Key Points of this Research
- Conducted validation to compare automatic scoring by generative AI (GPT-o1 Pro/GPT-5 Pro) with scoring by five clinical instructors, using conversation records of medical interviews between AI simulated patients and medical students, residents, and supervising physicians.
- Confirmed that AI scoring shows high agreement with human scoring, with a small average point difference.

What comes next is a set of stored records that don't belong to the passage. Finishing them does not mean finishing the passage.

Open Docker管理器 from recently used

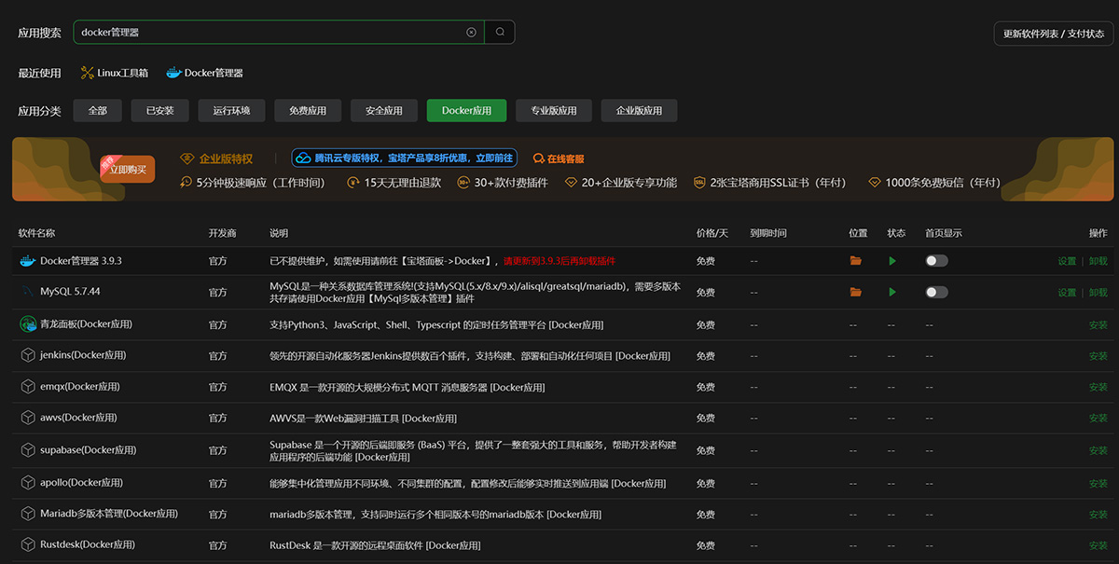pos(204,73)
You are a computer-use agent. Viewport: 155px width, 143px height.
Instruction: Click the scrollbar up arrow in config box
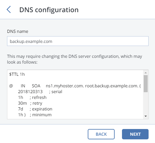146,73
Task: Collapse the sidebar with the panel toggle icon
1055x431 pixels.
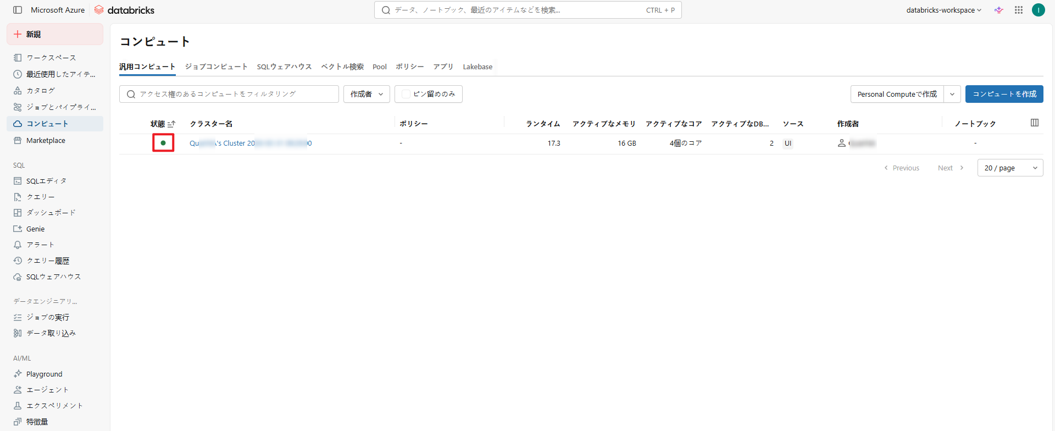Action: coord(18,10)
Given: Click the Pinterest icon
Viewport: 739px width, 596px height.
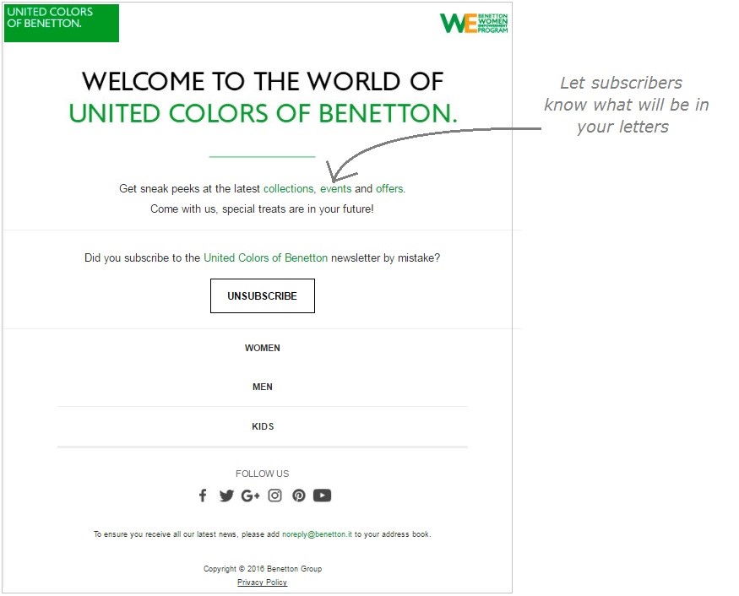Looking at the screenshot, I should click(x=298, y=496).
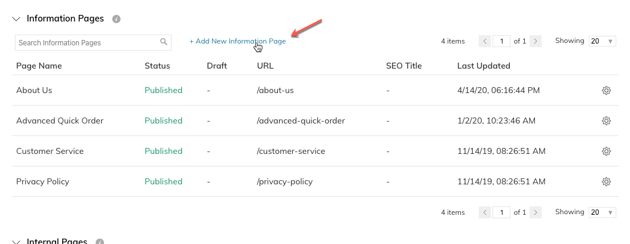Open the About Us page entry
Image resolution: width=630 pixels, height=244 pixels.
(34, 90)
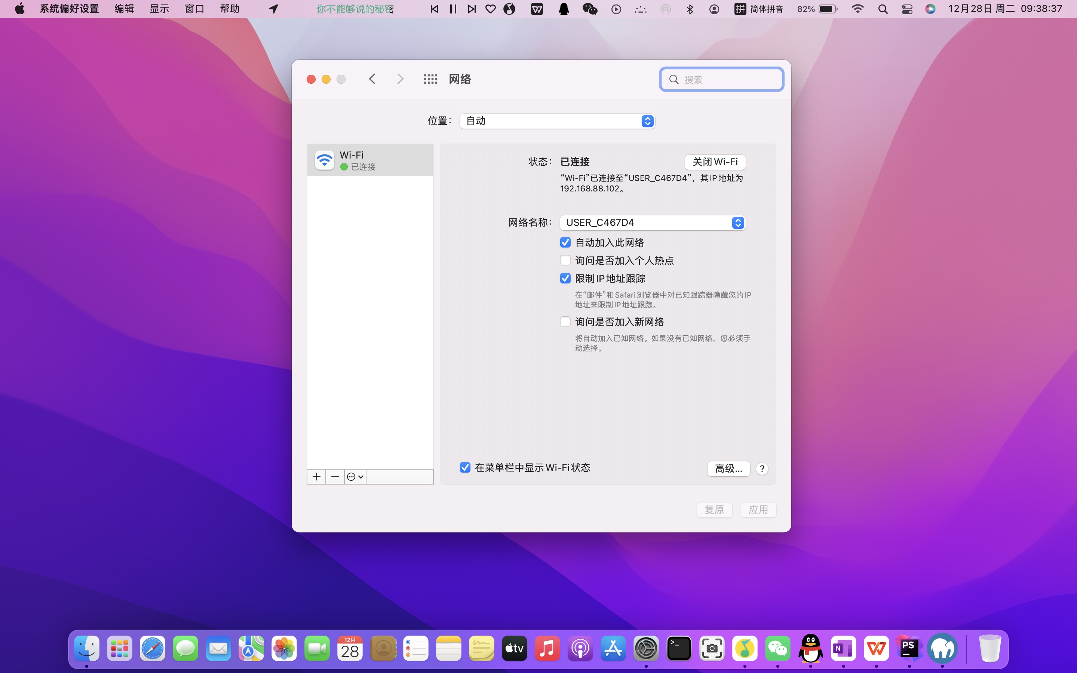This screenshot has height=673, width=1077.
Task: Click the 高级... button
Action: pyautogui.click(x=728, y=469)
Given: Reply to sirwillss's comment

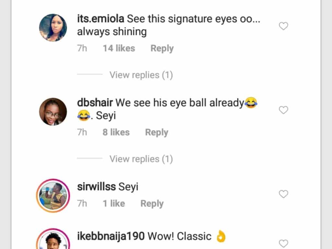Looking at the screenshot, I should point(152,204).
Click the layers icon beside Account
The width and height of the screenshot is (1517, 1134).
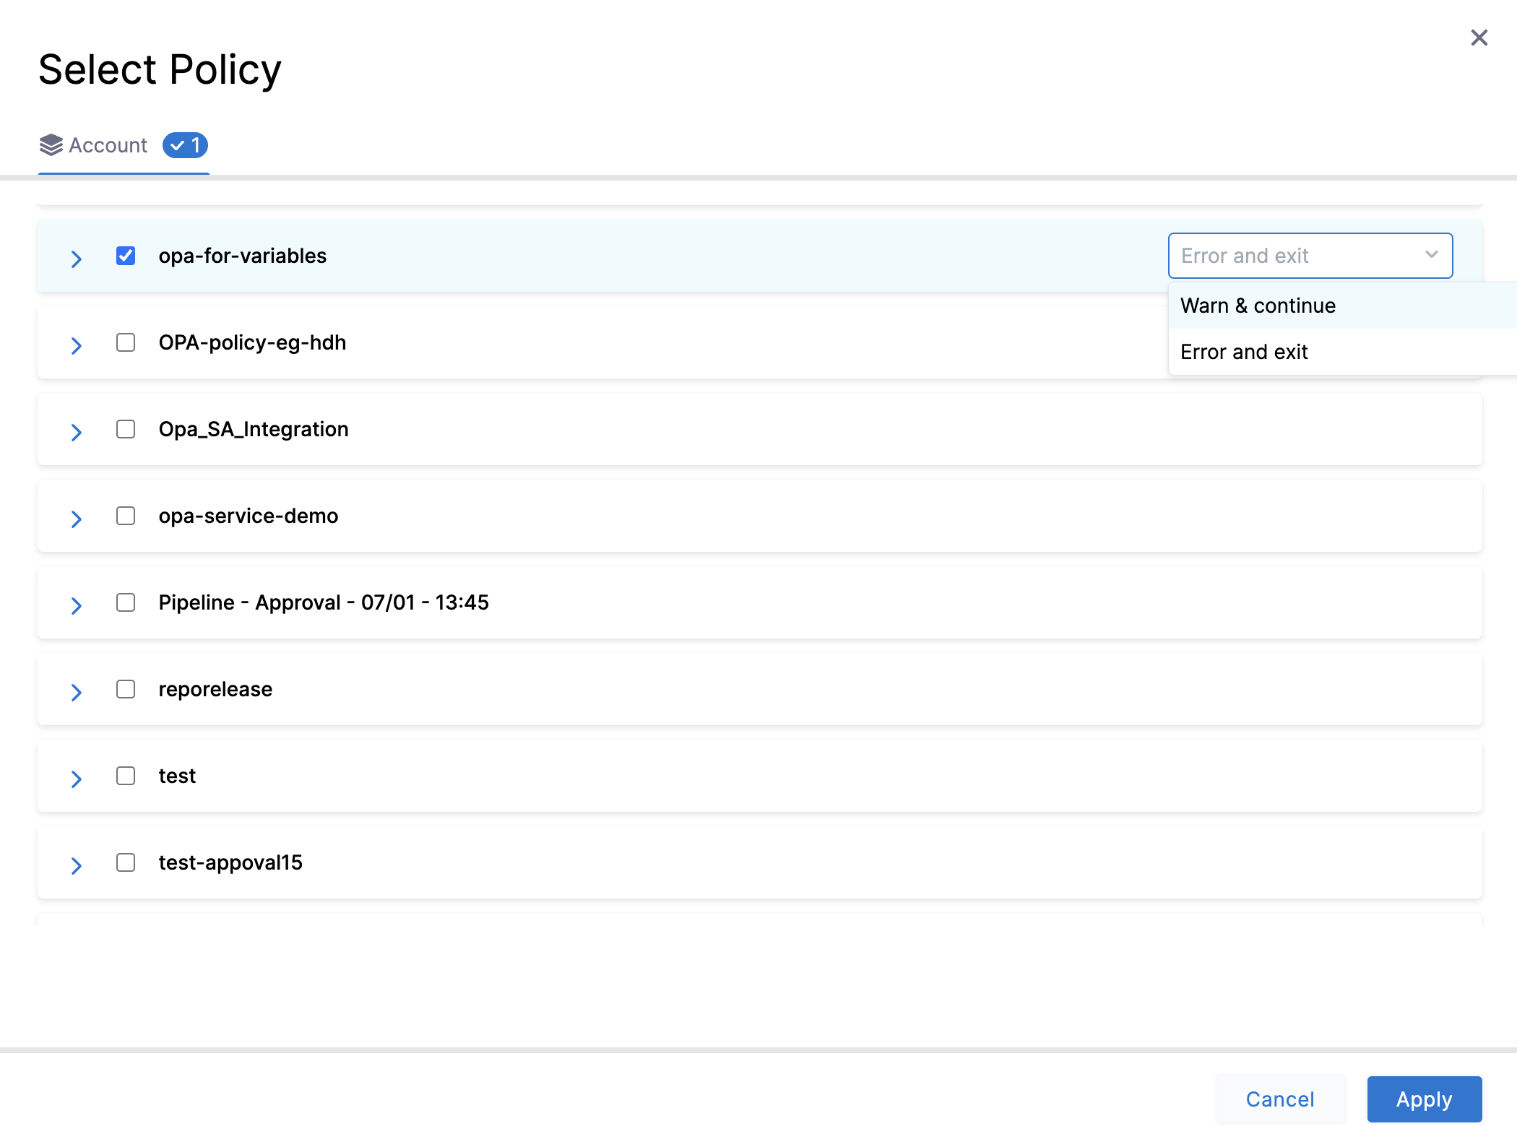(x=50, y=144)
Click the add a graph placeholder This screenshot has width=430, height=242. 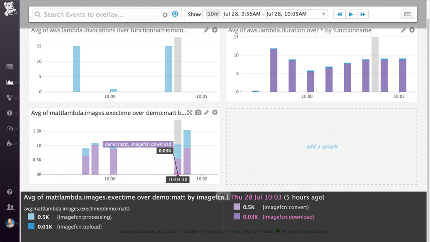322,147
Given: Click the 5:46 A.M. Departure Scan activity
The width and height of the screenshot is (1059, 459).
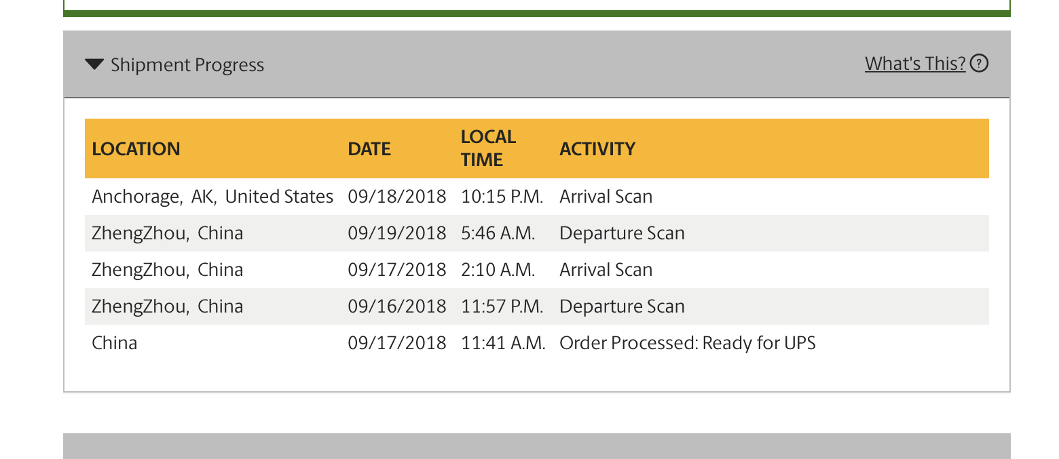Looking at the screenshot, I should click(x=622, y=233).
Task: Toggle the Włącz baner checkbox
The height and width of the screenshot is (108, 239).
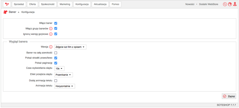Action: 56,23
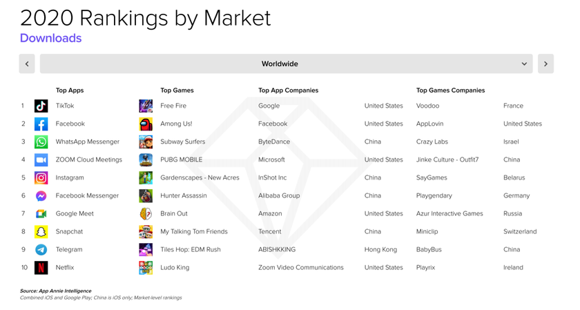Click the Subway Surfers game icon

146,142
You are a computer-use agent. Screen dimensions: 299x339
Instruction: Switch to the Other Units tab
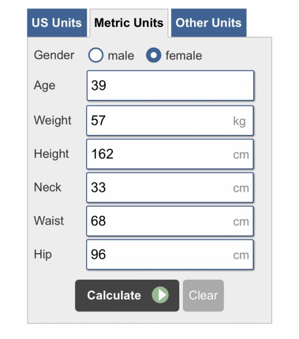tap(208, 23)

- Demonstrated the potential for scaling and saving labor in interview education through an evaluation model where AI performs the primary scoring and teachers verify it, as AI scoring reduced evaluation time by approximately 60% and showed high stability in repeated scoring.
Background
Knowledge is not the only thing required of a doctor. Interviewing skills that organize patients' complaints within a limited time, perform differential diagnosis without oversights, and provide a sense of security are crucial. The quality of the interview directly impacts diagnostic accuracy, medical safety, and patient satisfaction. In recent years, the importance of education that objectively evaluates the interviewing skills of medical students and nurtures them according to their proficiency levels has increased. However, evaluating and providing feedback requires securing instructors and simulated patients (actors), as well as grading work, which places a heavy labor burden on the educational frontlines. There is also the issue that it is difficult to provide a sufficient number of interview opportunities in education targeting large numbers of people. Furthermore, variations in scoring and delays in guidance are prone to occur, making it difficult to guarantee the quality of education and secure educational opportunities. If reliable automatic evaluation becomes possible, it will not only reduce the burden on educators but also allow for broader provision of repeated practice and immediate feedback. However, whether AI evaluation of medical interview transcripts is as reliable as evaluation by instructors had not been fully verified until now. Therefore, this study aimed to verify the degree of agreement and the effect of reducing evaluation time when AI and clinical instructors scored transcripts of medical interviews using the same criteria.
Content
In this study, medical interviews with a generative AI simulated patient (a 27-year-old male case with lower limb weakness) constructed with a custom GPT of ChatGPT were conducted by a total of seven people: two medical students, three residents, and two supervising physicians. The transcript data automatically generated from the conversation logs (without manual correction) was used for evaluation. For the interview evaluation, an evaluation scale consisting of 25 items and a total of 125 points that evaluates patient-centered medical interview communication skills was used. The average value scored independently by five clinical instructors was defined as the human evaluation. On the other hand, the generative AI (GPT-o1 Pro, GPT-5 Pro) scored each conversation record five times under the same instruction conditions, and verified the degree of agreement with the human evaluation and the stability of the scoring, that is, the small variance when the same record was evaluated repeatedly. As a result, the average score of the human evaluation was 53.7 points, while the AI showed close values of 52.1 points and 53.2 points, and the trend of the scores also matched well (correlation coefficient 0.87 to 0.90). In addition, the point difference between AI and humans averaged 0.43 points (range of difference -4.87 to 5.72) and 1.54 points (-8.60 to 11.68), and no major bias was observed. Regarding the scoring time, while humans required an average of 10 minutes and 16 seconds per case, AI required 4 minutes and 19 seconds (58% reduction) and 3 minutes and 2 seconds.